Defective NiMn LDH prepared using hydrogen evolution coupled electrodeposition for highly efficient oxygen evolution reaction

Defect engineering is widely acknowledged as an effective strategy for exposing catalytically active sites. However, many post-treatment approaches tend to be intricate and compromise the stability of catalysts, limiting the reusability of the defective materials. In this study, we introduce a simple and novel strategy for preparing defective materials for the first time, known as hydrogen evolution coupled electrodeposition (HECED). In the HECED method, the hydrogen evolution reaction (HER) and the hydroxide deposition reaction are synergistically coupled.

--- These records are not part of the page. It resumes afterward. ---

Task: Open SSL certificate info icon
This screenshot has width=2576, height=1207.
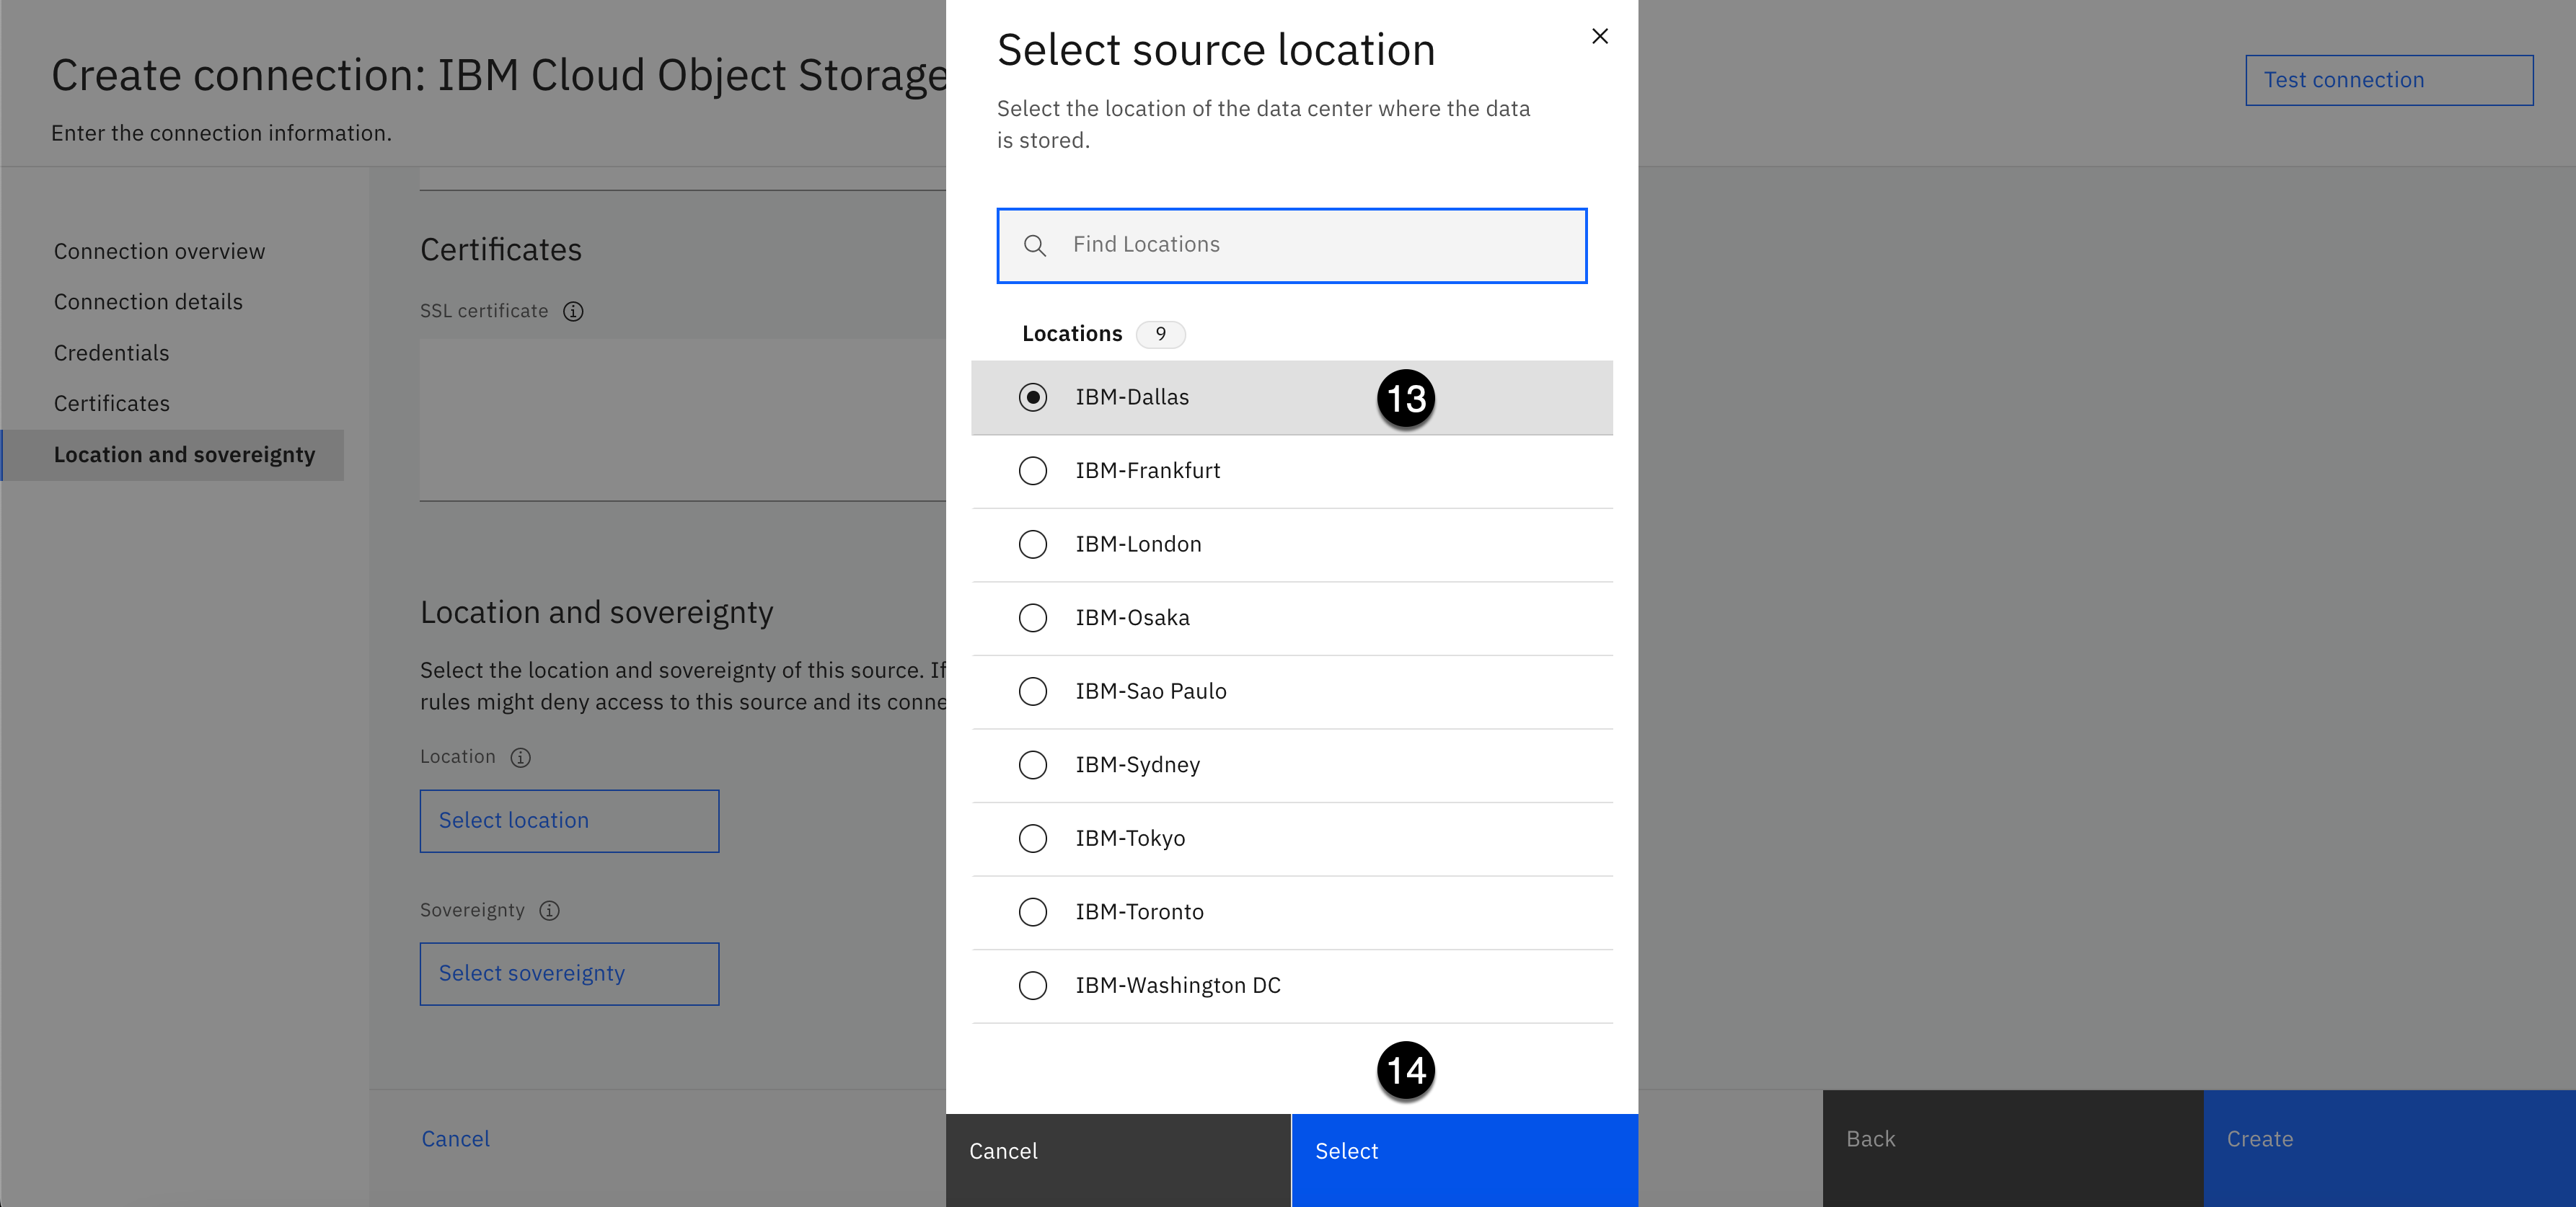Action: tap(573, 312)
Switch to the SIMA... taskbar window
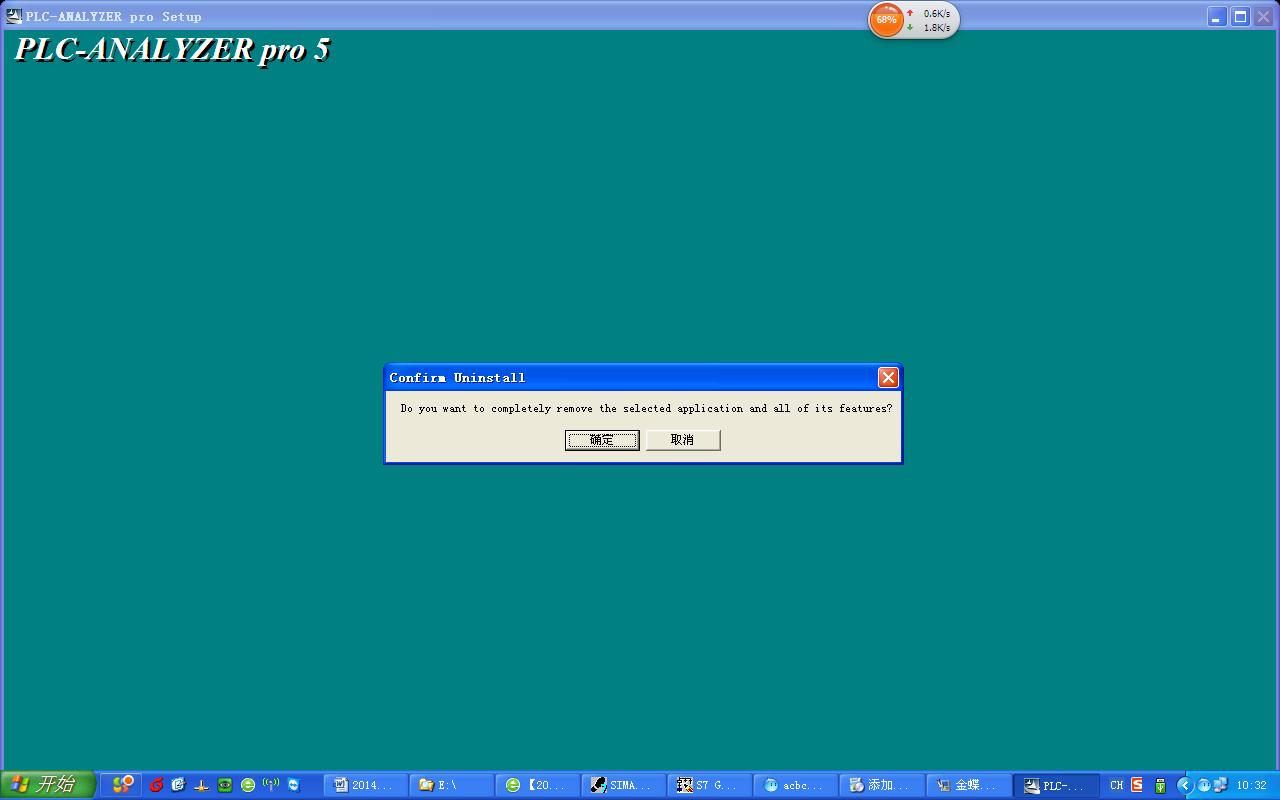The image size is (1280, 800). 623,785
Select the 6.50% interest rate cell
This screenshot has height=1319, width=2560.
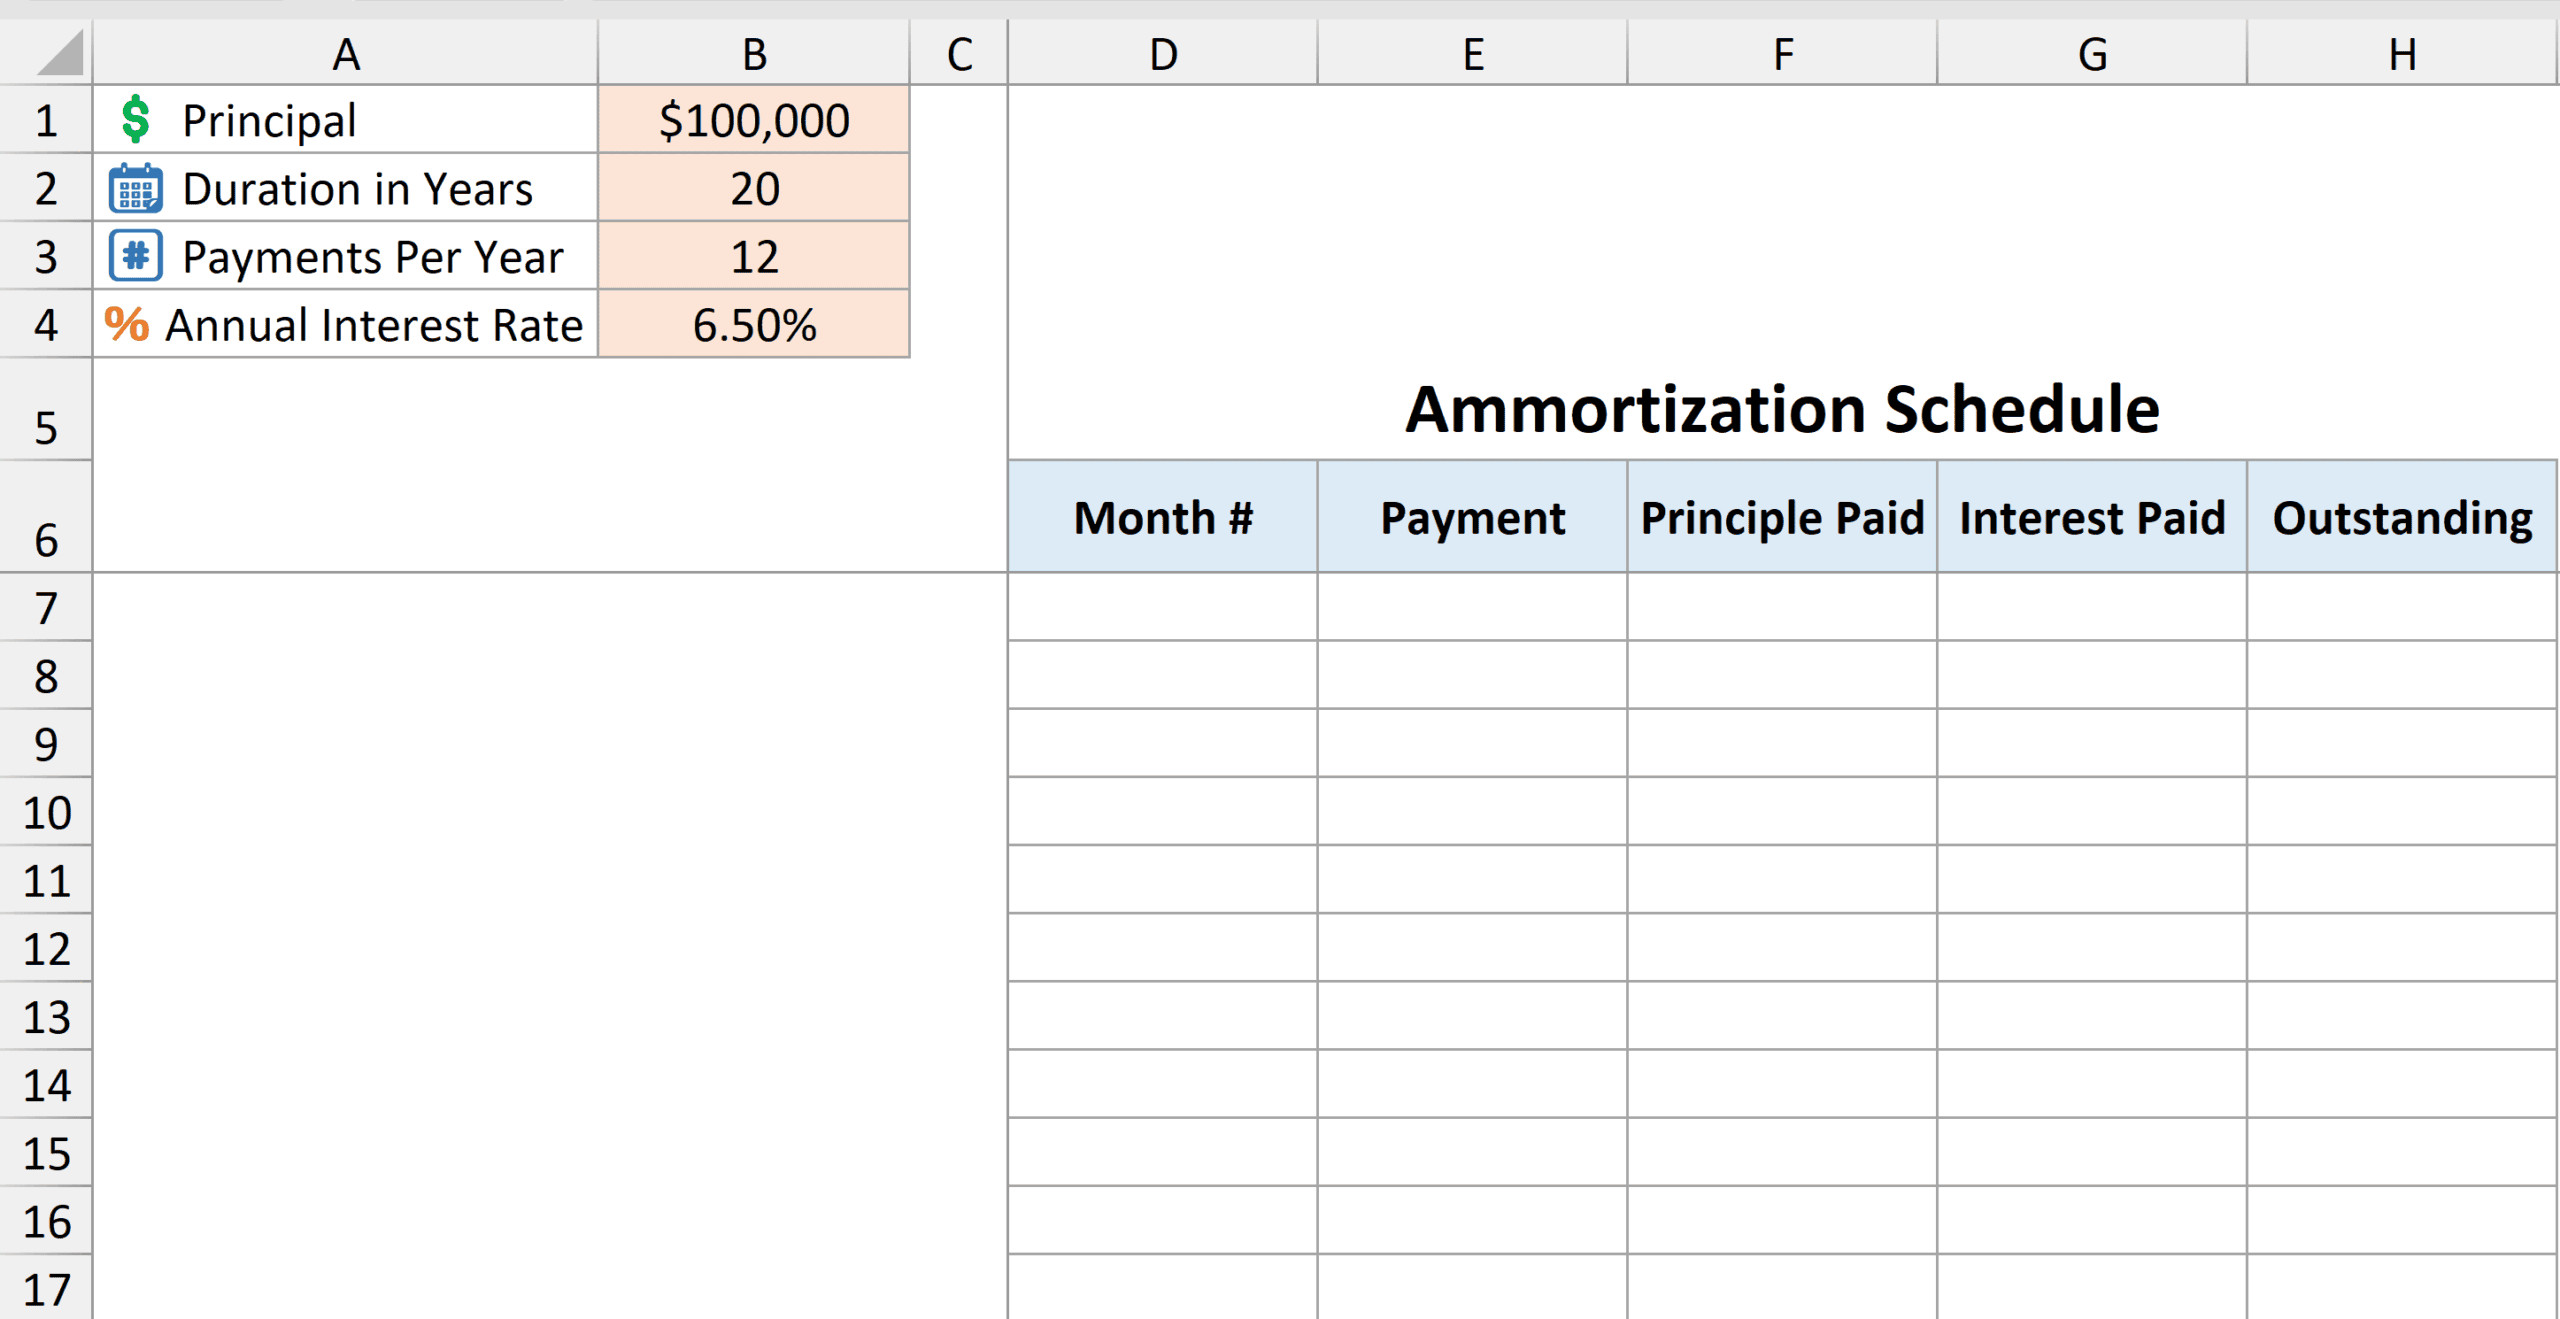pyautogui.click(x=754, y=325)
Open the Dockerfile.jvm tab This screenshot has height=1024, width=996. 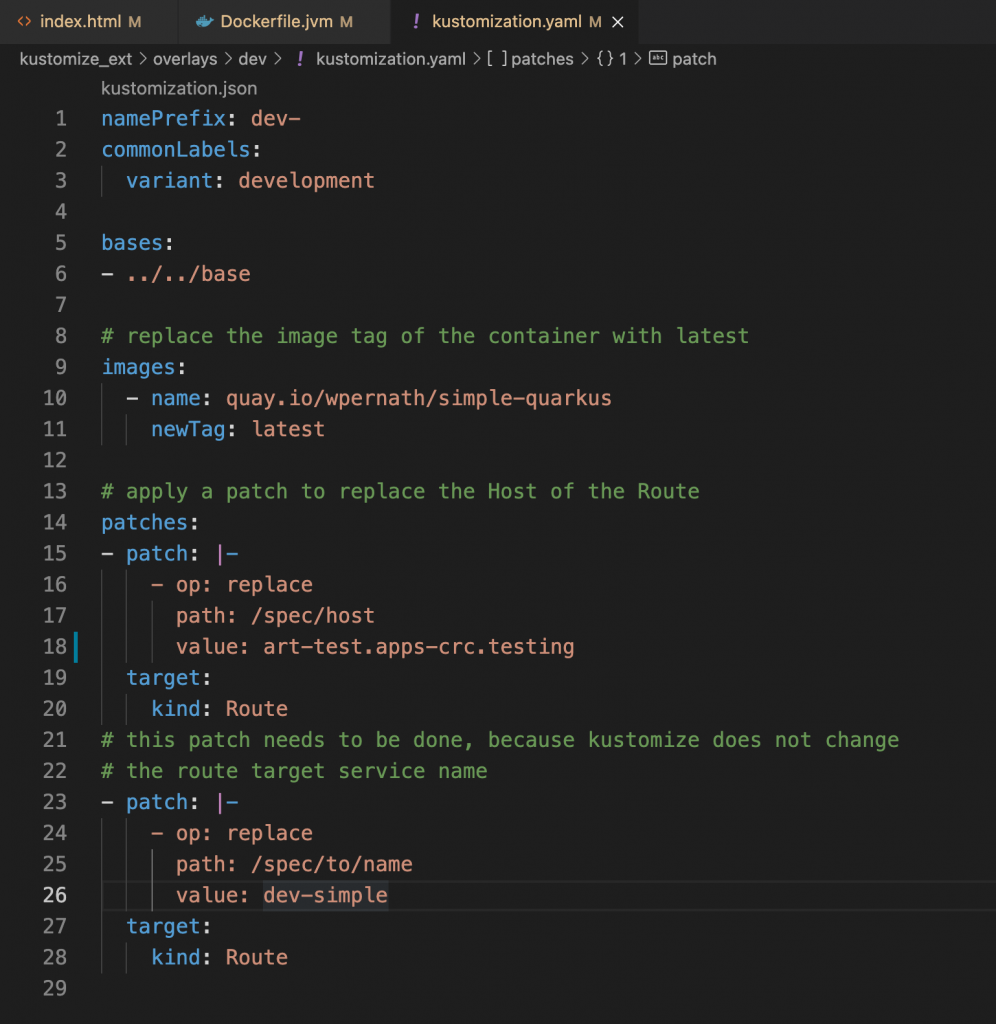pos(276,21)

This allows for the direct preparation of defective materials without the need for subsequent secondary processing. Prepared through the direct synthesis strategy, the D-NiMn LDH catalyst exhibits highly promising performance and stability for the oxygen evolution reaction (OER) in alkaline media. Subsequently, FeS nanoparticles are loaded onto the D-NiMn LDH to create a D-NiMn LDH/FeS heterostructure, which demonstrates an ultralow overpotential of 184 mV at 10 mA cm-2 and fast reaction kinetics of 49 mV dec-1. This catalyst is currently one of the most attractive options for the OER. Significantly, by utilizing D-NiMn LDH as the cathode and D-NiMn LDH/FeS as the anode, the overall water cell can achieve 10 mA cm-2 at 1.50 V. Our investigation reveals that during the OER, D-NiMn LDH/FeS undergoes self-reconstruction, leading to the formation of SOx-FeNiMn (oxy)hydroxides, which act as active sites and facilitate the OER process. Our study not only presents a novel and simple method for the direct synthesis of defective NiMn LDH, but also provides new insights into designing stable and reusable defective materials. A defective NiMn LDH catalyst was synthesized using a hydrogen evolution coupled electrodeposition method, demonstrating excellent oxygen evolution reaction catalytic performance after forming a heterostructure with FeS.